Mr. Johanns would take over as agriculture secretary at a time when the Farm Belt's traditional ability to generate a trade surplus is evaporating, thanks in large part to the American consumer's growing appetite for foreign foods. One of Mr. Johanns's first tasks would be to reopen foreign markets to U.S. beef, a $3 billion market that was crushed by the 2003 mad-cow scare.

He also would spearhead the Bush administration's inevitable clash with Congress over how to rein in farm subsidies. The agriculture committees of the House and Senate long have controlled America's farm policy. Populated by rural legislators, the two committees largely ignored the Bush administration when they wrote the five-year farm bill in 2002. That bill potentially would have been the most costly on record for taxpayers, had a recovering farm economy not reduced the eligibility of some growers.

Congress probably will begin holding hearings next year on the shape of next farm bill. This time around, projected record federal budget deficits will put enormous pressure on the White House to cut spending on subsidy programs, which are expected to swell by billions of dollars in the wake of this year's price-depressing record harvests of crops such as corn and soybeans.

Additionally, pressure for change is growing from the World Trade Organization, where developing nations are making headway in their complaint that U.S. subsidy programs encourage domestic farmers to overproduce, thereby damping world-wide commodity prices. This year, for example, a WTO dispute panel sided with Brazil over its allegations that some subsidies collected by U.S. cotton farmers distort trade.

In his resignation letter, Mr. Danforth said he was stepping down to spend more time with "the girl of my dreams," Sally, his wife of 47 years. He said he hoped to return to private life by Inauguration Day, Jan. 20, but remained available to help Mr. Bush from his home of St. Louis, as he did when serving as a special envoy to Sudan before taking the U.N. post.

Mr. Danforth took the U.N. post on July 1, succeeding John Negroponte, who was picked as U.S. ambassador to Iraq when the interim government took office there. An official familiar with Mr. Danforth's thinking said he had taken the job despite reservations about it and had been considering his exit for weeks.
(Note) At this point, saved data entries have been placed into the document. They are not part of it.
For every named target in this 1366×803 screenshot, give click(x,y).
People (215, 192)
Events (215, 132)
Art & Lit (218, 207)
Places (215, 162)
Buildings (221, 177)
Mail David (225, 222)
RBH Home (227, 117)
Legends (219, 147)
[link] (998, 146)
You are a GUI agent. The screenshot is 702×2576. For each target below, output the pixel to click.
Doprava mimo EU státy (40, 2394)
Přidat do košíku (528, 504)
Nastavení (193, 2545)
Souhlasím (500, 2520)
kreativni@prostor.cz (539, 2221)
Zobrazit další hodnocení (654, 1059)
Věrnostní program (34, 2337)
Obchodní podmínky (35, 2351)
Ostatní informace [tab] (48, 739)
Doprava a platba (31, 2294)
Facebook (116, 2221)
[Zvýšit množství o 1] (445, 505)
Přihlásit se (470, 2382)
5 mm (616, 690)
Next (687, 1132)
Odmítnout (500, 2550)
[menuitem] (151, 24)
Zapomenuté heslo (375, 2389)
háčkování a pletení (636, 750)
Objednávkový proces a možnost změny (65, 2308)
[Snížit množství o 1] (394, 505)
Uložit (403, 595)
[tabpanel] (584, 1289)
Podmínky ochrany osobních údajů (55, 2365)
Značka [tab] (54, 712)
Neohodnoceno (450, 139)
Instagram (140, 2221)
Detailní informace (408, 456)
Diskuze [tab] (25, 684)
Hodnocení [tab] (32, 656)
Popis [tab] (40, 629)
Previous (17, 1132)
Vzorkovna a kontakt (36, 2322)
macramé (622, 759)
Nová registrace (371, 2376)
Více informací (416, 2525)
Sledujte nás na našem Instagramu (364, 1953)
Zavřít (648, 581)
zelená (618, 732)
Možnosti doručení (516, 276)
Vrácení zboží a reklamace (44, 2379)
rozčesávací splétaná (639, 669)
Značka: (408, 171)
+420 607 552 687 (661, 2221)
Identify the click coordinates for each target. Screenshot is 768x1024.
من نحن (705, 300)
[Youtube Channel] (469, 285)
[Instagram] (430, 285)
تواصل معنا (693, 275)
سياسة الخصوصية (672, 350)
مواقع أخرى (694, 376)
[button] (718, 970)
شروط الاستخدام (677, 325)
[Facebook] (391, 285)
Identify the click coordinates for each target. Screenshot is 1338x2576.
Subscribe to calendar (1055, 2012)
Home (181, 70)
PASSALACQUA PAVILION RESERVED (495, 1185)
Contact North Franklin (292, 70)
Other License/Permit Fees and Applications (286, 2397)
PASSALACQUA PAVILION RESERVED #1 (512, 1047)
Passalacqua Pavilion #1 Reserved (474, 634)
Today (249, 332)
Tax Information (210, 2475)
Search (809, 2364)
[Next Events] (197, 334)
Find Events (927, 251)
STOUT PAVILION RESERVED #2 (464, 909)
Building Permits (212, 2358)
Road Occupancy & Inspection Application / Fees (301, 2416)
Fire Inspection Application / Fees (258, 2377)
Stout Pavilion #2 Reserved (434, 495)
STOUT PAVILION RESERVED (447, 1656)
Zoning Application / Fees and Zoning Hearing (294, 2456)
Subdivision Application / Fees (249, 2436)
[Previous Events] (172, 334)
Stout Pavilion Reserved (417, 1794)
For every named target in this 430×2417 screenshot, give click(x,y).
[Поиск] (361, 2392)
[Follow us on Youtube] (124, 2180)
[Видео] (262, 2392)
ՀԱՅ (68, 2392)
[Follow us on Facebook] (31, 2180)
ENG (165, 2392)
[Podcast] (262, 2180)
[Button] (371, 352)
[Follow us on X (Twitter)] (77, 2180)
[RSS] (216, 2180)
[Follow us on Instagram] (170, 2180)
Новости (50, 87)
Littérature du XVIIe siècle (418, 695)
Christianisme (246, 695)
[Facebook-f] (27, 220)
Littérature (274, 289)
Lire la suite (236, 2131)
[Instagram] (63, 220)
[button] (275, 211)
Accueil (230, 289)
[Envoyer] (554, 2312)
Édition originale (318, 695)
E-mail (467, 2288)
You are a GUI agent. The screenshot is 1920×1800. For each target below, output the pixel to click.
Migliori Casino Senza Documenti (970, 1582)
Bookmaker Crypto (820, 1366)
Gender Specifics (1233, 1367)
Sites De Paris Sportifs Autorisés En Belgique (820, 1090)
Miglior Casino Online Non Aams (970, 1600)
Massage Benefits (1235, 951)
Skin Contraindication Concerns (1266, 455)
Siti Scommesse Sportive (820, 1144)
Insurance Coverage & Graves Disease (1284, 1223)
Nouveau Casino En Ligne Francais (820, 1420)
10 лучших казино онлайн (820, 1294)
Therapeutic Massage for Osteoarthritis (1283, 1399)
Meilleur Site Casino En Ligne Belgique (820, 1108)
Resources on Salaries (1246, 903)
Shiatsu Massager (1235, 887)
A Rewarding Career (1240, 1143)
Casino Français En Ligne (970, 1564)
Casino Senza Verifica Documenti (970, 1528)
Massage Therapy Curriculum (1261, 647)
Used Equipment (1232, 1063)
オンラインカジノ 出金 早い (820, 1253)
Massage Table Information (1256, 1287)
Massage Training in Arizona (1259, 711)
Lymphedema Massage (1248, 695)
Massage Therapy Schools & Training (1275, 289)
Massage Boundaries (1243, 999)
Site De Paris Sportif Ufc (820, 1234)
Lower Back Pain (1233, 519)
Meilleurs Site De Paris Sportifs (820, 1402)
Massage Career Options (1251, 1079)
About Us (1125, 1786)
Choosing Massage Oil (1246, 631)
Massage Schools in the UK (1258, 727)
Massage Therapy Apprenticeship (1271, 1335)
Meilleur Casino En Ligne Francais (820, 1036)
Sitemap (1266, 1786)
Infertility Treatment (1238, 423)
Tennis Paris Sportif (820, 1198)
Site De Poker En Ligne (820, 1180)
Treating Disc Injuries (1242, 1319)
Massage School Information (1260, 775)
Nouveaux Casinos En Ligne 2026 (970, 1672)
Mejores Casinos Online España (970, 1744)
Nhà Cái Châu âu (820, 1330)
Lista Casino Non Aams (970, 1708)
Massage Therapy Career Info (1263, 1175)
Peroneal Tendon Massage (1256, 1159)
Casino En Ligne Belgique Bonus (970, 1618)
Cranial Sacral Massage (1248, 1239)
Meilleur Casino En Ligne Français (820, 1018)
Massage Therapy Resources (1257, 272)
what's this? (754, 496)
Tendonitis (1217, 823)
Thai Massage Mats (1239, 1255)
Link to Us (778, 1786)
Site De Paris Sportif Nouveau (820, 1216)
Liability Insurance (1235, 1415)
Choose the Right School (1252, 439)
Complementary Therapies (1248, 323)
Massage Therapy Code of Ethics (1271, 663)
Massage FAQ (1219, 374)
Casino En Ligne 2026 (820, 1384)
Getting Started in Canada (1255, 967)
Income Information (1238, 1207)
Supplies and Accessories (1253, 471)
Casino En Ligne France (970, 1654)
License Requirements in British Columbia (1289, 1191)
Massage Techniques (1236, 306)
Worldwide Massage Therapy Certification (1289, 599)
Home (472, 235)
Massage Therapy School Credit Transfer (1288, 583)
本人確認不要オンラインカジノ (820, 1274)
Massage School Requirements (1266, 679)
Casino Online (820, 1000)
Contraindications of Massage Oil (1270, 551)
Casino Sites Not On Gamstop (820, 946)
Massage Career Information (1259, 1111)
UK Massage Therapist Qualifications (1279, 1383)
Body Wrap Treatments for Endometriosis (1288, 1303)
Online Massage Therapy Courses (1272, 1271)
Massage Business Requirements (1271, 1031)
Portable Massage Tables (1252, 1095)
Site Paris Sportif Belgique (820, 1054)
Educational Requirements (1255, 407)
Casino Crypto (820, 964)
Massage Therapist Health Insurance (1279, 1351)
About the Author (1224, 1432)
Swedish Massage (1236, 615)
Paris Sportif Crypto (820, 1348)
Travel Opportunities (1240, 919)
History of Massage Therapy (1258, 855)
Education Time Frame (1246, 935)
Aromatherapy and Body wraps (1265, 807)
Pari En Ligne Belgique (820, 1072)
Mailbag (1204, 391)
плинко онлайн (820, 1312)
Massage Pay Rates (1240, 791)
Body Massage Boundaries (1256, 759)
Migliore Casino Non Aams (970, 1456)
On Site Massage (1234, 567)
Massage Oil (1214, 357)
Mr. Danforth, 68 years old, who besides his long career in politics is an ordained Episcopalian minister, found life in New York too harried for his taste, the official said.

His appointment also came at a time of heightened tension between the U.S. and the U.N., primarily over the prosecution of the Iraq war, which was launched without Security Council authorization. U.N. Secretary-General Kofi Annan has said the war is illegal under international law, and some conservative U.S. lawmakers, already upset with alleged corruption in the U.N.'s Iraqi Oil-for-Food Program, have called for Mr. Annan's resignation. The Bush administration hasn't joined in those calls, but it is clearly angry over the world body's continuing refusal to commit significant resources to Iraq's rebuilding.

--Robert Block in Washington and Jess Bravin in New York contributed to this article.